__Provided information__
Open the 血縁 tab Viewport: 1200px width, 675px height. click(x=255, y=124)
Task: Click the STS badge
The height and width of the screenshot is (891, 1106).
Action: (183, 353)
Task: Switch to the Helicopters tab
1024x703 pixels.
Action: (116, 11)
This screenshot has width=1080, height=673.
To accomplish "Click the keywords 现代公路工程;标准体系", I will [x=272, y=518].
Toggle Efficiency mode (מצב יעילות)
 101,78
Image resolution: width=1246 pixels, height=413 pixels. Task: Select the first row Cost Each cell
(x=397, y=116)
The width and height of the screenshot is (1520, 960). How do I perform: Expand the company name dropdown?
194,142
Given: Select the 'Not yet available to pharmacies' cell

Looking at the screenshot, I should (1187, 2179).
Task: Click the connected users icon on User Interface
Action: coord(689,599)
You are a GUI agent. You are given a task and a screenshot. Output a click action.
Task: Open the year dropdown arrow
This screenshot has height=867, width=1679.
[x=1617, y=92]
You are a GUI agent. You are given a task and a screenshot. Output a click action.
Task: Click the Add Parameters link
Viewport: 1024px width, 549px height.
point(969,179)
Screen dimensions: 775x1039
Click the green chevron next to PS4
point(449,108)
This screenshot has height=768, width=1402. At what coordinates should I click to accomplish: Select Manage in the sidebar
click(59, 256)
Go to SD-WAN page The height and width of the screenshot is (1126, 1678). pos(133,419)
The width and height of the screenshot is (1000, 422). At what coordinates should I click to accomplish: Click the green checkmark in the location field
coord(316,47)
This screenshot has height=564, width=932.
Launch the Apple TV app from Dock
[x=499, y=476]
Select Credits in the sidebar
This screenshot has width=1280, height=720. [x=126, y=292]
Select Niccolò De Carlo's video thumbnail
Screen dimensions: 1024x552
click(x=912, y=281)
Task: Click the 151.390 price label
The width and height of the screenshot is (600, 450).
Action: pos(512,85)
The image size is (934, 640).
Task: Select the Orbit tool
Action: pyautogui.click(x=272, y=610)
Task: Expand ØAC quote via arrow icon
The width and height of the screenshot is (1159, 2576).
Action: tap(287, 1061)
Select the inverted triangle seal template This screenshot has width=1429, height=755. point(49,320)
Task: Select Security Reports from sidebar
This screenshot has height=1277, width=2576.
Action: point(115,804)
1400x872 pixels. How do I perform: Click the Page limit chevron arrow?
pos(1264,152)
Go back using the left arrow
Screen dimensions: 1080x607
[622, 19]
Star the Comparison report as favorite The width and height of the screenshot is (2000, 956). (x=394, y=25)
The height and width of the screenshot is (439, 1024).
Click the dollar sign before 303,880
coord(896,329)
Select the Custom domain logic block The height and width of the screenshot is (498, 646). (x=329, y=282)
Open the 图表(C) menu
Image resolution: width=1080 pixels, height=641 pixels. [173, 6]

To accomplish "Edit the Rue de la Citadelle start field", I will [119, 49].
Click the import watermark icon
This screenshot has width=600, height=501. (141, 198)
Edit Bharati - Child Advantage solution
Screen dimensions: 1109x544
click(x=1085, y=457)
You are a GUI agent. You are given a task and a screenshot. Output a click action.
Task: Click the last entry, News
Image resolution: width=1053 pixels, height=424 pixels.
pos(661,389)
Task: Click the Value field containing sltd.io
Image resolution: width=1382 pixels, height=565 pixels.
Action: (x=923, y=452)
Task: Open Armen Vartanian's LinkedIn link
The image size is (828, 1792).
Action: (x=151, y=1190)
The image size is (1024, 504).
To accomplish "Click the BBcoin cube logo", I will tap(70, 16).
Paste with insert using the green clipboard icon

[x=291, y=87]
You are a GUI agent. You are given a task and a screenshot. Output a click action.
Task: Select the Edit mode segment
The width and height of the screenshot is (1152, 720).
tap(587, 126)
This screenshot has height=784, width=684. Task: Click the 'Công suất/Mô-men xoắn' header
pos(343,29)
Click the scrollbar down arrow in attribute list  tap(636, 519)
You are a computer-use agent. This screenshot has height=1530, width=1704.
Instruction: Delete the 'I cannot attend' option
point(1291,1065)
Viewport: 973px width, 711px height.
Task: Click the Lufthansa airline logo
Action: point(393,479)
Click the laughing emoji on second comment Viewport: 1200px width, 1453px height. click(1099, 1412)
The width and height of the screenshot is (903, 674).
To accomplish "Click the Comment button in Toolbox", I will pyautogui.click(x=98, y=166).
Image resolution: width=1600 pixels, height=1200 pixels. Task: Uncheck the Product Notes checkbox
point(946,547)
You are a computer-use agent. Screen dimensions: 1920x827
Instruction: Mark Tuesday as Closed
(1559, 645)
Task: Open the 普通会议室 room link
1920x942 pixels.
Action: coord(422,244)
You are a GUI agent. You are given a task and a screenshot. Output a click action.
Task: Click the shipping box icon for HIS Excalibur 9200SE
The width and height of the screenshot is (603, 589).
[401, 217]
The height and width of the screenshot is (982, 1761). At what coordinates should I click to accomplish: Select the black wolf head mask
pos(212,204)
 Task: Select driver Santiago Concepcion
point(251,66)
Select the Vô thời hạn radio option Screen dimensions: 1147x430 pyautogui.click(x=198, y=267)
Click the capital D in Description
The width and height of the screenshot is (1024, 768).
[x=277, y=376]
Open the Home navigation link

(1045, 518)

__Action item__
Which lines of the records above contain the word "computer"? Report each one in full.

__Result of the task__
You are a computer-use agent. This screenshot has height=1530, width=1704.
You are a computer-use agent. Screen dimensions: 1920x827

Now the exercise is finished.